The Act seeks to promote a safe, open, and trusted internet, provide
accountability, quality of service, and a better adjudicatory mechanism.
- Open Internet:
One of the key components of the new DIA is to promote an open internet that presents a choice to consumers, promotes competition among digital players, furthers online diversity, facilitates fair market access for start-ups and new entities, and extends the ease of doing business and compliance. The DIA seeks to safeguard innovation to enable growth and development of new cutting-edge technologies. Further, through the DIA, the government seeks to enable digital governance by providing easy access to government and public utility services through online and mobile platforms.
- Online Safety and Trust including User Harm:
The Bill aims to ensure Online Safety and Trust including User Harm by:
- Protect users from online harm by introducing offenses such as cyber-flashing, offenses against protected groups such as women, cyber-bullying, doxing, and salami-slicing attacks.
- Age-gating certain sections of the internet to protect children.
- Extending digital user rights such as the right to be forgotten (which has been excepted from the recent version of the DPDP Bill), the right to secured electronic means, etc.
- By moderating fake and other false online content
- By regulating high-risk AI systems quality testing frameworks, algorithmic accountability, etc.
- Empowering agencies like Indian Computer Emergency Response Team ('CERT-IN') for cyber resilience, issuing advisories on information and data security practices.

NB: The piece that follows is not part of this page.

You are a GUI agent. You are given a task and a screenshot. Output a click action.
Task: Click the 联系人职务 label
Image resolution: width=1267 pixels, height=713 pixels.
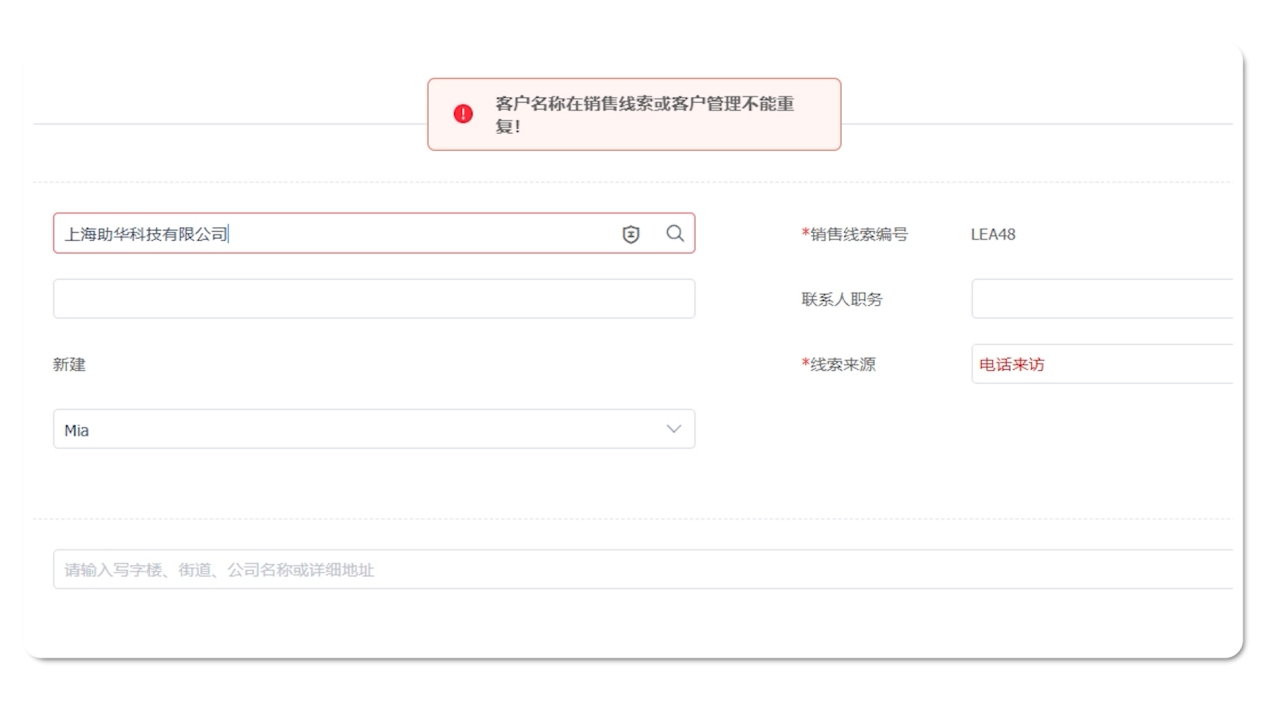[x=842, y=299]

- Regulation of privacy-invasive devices such as spy cameras, etc
- Content monetization rules for user-generated and platform-generated content.
- Accountable Internet:
The DIA seeks to make the internet space accountable which includes adjudicatory and appellate mechanisms for digital operators, digital contraventions or offenses, algorithmic transparency, and periodic risk assessments applicable to certain players.
- Intermediaries:
The DIA further seeks to address the multiple intermediaries which have developed in recent times. The Act seeks to provide separate rules for each class of intermediaries. The Act also recognizes the multiple types of participants in the internet ecosystem and proposes to provide different types of guardrails and regulatory requirements that would have to be developed for each of them and to extend the safe harbor, to all the intermediaries present.
- Regulatory Framework:
It was proposed that the comprehensive digital framework would comprise four pillars: the Digital India Act, which would govern information technology law, a telecommunications law framework, the Draft Indian Telecommunications Bill, 2022 the proposed personal data protection law- the Digital Personal Data Protection Bill, 2022[3] ('DPDP Bill') which deals with personal data and the National Data Governance Policy.